Le componenti di costo considerate per la determinazione della tariffa di trasmissione sono riconducibili a tre categorie:

  • Remunerazione della RAB. Il valore della RAB (Regulated Asset Base - Capitale investito regolatorio) viene rivalutato annualmente in base al dato Istat sulla variazione del deflatore degli investimenti fissi lordi e aggiornato sulla base degli investimenti netti realizzati da Terna.
  • Ammortamenti. È previsto l’adeguamento annuale degli ammortamenti riconosciuti per effetto dei nuovi investimenti realizzati, delle dismissioni, del completamento della vita utile dei cespiti. Si stima che la quota a remunerazione degli ammortamenti rappresenti circa il 27% del totale dei costi riconosciuti.
  • Costi operativi. Sono i costi d’esercizio relativi alle attività di trasmissione, dispacciamento e misura e, in generale, ai costi del lavoro, degli approvvigionamenti di beni e servizi che non costituiscono investimenti. La componente a copertura di questi costi, che ammontano nel 2009 a circa un terzo del totale dei costi riconosciuti (dati AEEG), è sottoposta a un meccanismo di price cap, ossia è rivalutata sulla base dell’inflazione e decurtata di un fattore di efficienza pari al 2,3% per le attività di trasmissione e all’1,1% per l’attività di dispacciamento.

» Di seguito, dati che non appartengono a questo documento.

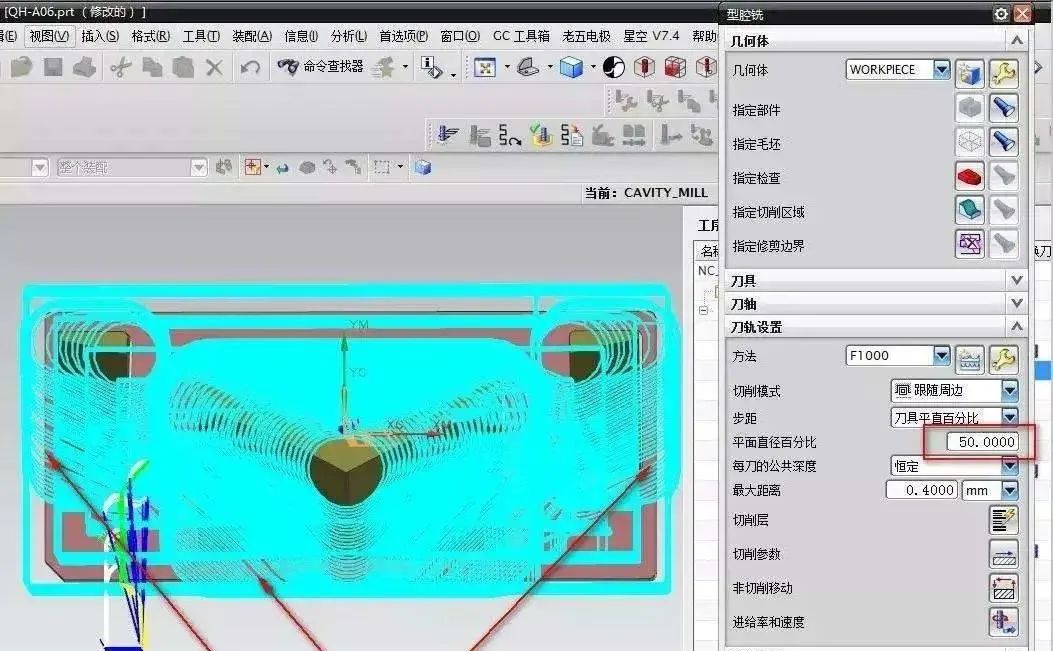This screenshot has width=1053, height=651.
Task: Open the F1000 method dropdown
Action: (x=941, y=356)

La forte contrazione dell’attività produttiva che ha preso avvio nella seconda parte del 2008 ha reso più incerto lo scenario di andamento della domanda di energia e ha indotto l’AEEG a introdurre con la delibera ARG/Elt 188/08 un meccanismo, ad accesso facoltativo, di parziale sterilizzazione dell’effetto volume per la parte restante del periodo regolatorio (2009- 2011). Tale meccanismo, cui Terna ha deciso di aderire, prevede che l’AEEG:

  • nel caso di volume consuntivo inferiore a quello utilizzato per le tariffe 2009, integri la remunerazione di Terna per la quota parte dei volumi eccedente una franchigia dello 0,5%;
  • nel caso di volume consuntivo superiore a quello utilizzato per le tariffe 2009, richieda a Terna la restituzione del maggior guadagno per la quota parte dei volumi eccedente una franchigia dello 0,5%.